Problem 1.
Repeat the passage of the article on China's industrial profits from "According to Chinese" up to and including "increased by 12.7%.", word for word.
Problem 2.
In the article on China's industrial profits, by what percentage did profits of industrial enterprises increase in January-February?
Problem 3.
Resume the article on China's industrial profits after its last sentence.

China’s Vice President: “Ready to create better conditions for foreign companies”
After recording an alarming 2.3% decline in 2023, profits of industrial companies started to rise again, reaching 914 billion yuan (about 126.5 billion US dollars). China’s National Bureau of Statistics (NBS) emphasized that profits of industrial enterprises increased by 10.2% in January-February. This figure “applies to enterprises with annual core business revenues of $2.8 million or more.”
According to Chinese and international analysts, this growth may indicate a long-awaited recovery of China’s industrial sector, which has been facing difficulties since the covid pandemic. “In the first two months of the year,” NBS writes, “state-owned companies’ revenues increased by 0.5%. The share of foreign companies present in China increased by 31.2%, while the share of private companies increased by 12.7%.
Lynn Song, chief economist at ING, a Dutch multinational financial services company, told Bloomberg, “If the recovery of the manufacturing sector continues in the coming months, it will contribute to the growth target set by the Chinese government for 2024 with a share of around 5%.” According to Lynn Song, stable and continued growth requires “more favorable politics,” which Beijing has already promised.

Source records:

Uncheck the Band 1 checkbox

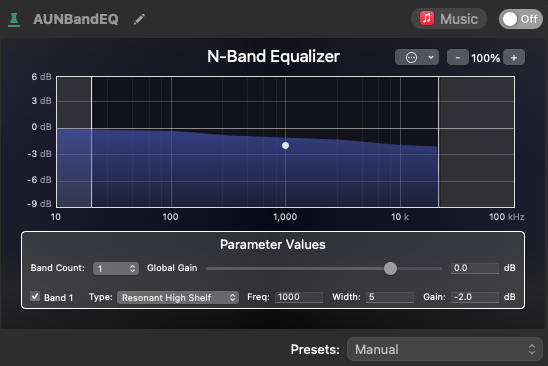point(35,296)
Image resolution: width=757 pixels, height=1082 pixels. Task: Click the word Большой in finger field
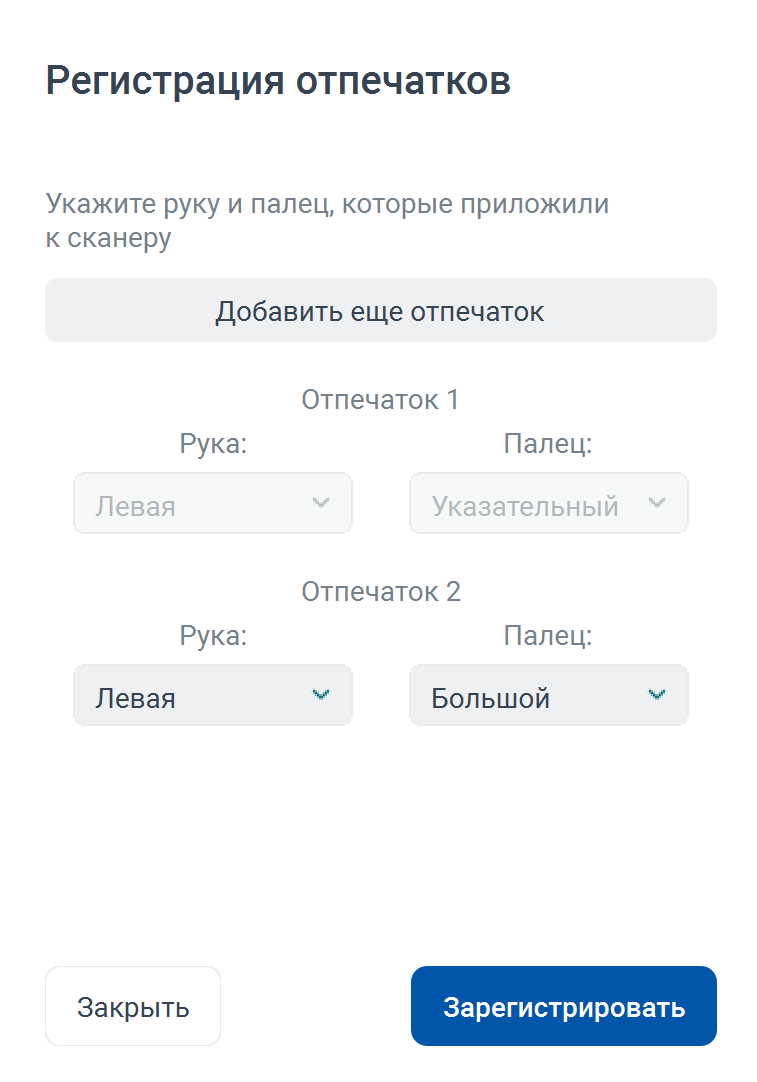pyautogui.click(x=491, y=698)
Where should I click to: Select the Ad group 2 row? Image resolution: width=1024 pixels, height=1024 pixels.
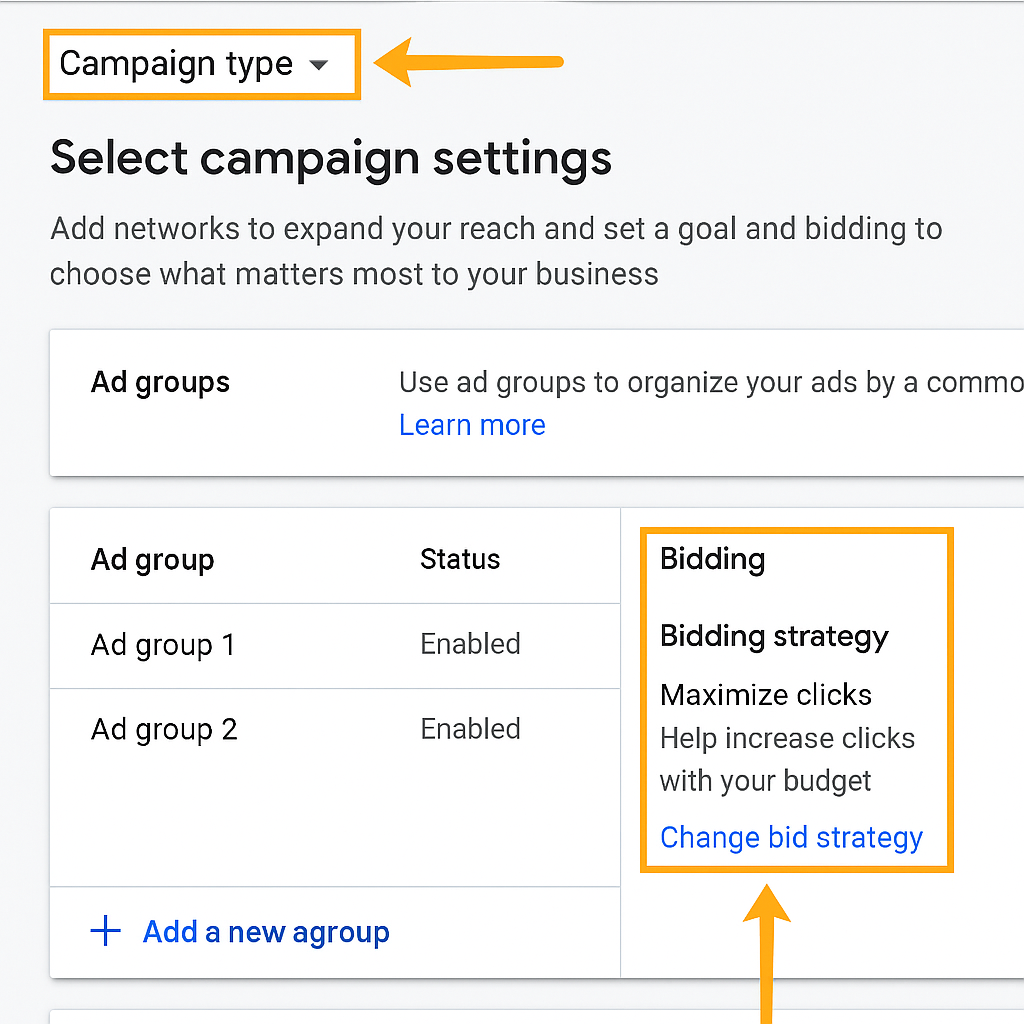point(164,730)
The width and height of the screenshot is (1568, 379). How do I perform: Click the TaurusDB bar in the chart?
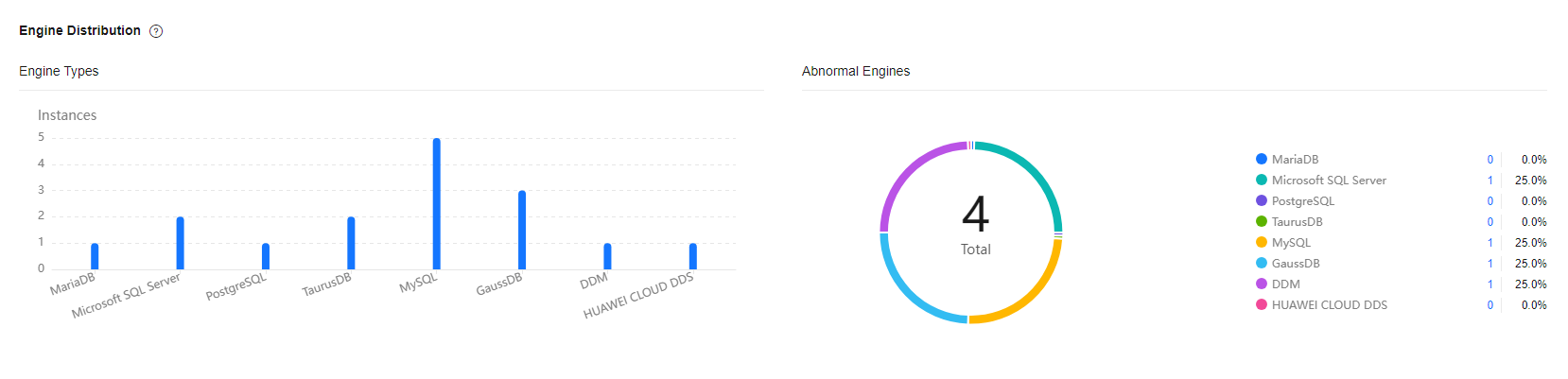[351, 243]
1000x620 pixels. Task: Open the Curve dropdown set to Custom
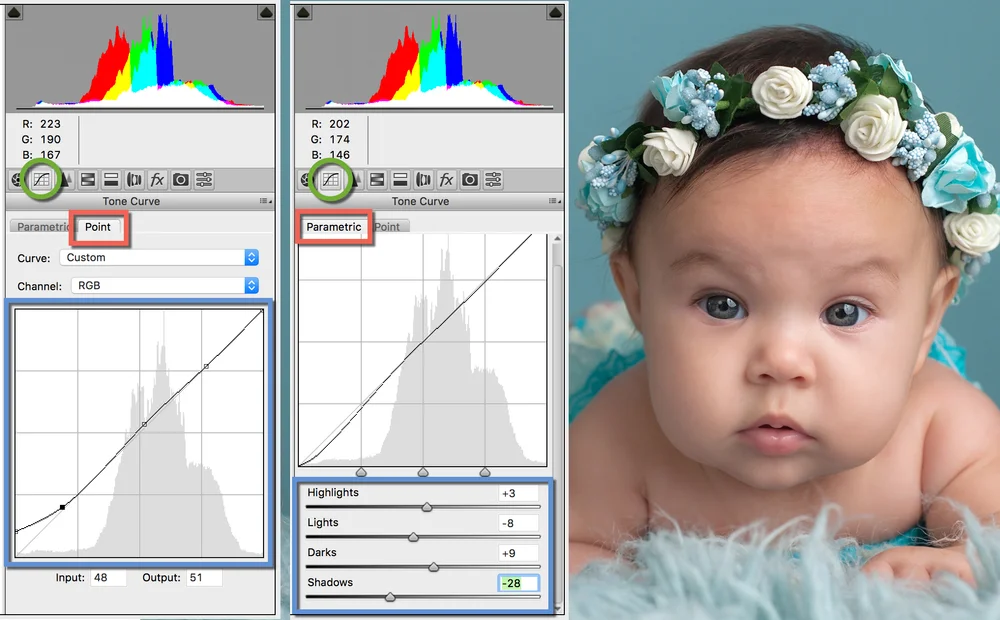[x=155, y=257]
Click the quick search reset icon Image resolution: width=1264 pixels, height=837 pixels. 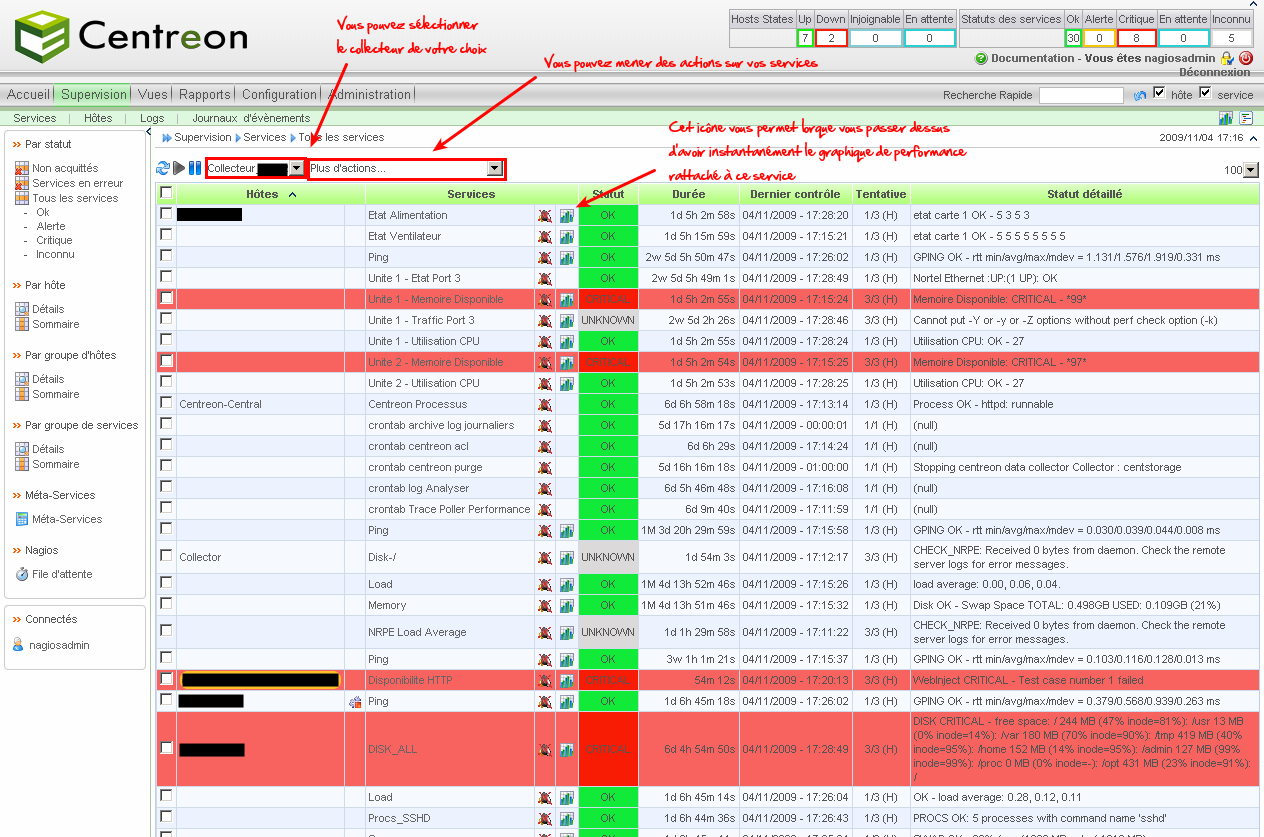coord(1139,95)
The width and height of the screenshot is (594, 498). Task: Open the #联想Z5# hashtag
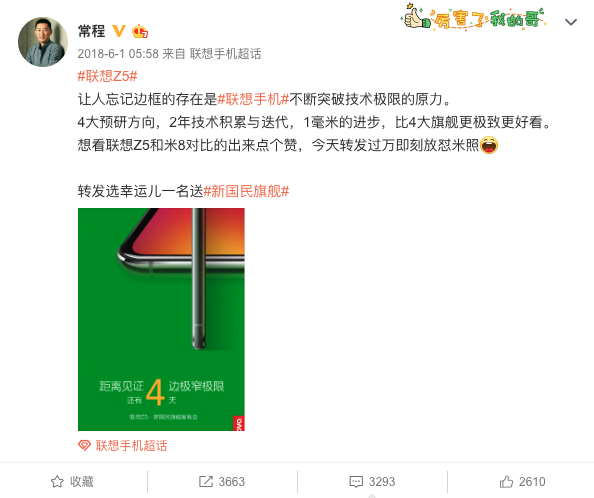coord(107,76)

Reply 1.
According to Chinese and international analysts, this growth may indicate a long-awaited recovery of China’s industrial sector, which has been facing difficulties since the covid pandemic. “In the first two months of the year,” NBS writes, “state-owned companies’ revenues increased by 0.5%. The share of foreign companies present in China increased by 31.2%, while the share of private companies increased by 12.7%.

Reply 2.
10.2%

Reply 3.
China will continue to open up to the world and create “better conditions” for foreign companies to have a presence in the country. As Chinese Vice President Han Zheng said at the Invest China international conference, “to invest in China is to invest in the future.” According to Han, Beijing wants to build a global and open economy that desires to share its development opportunities with foreign companies. Han emphasized that Chinese authorities will “ensure safe, stable, high-quality, and efficient supply chain support for the operation of the global economy.”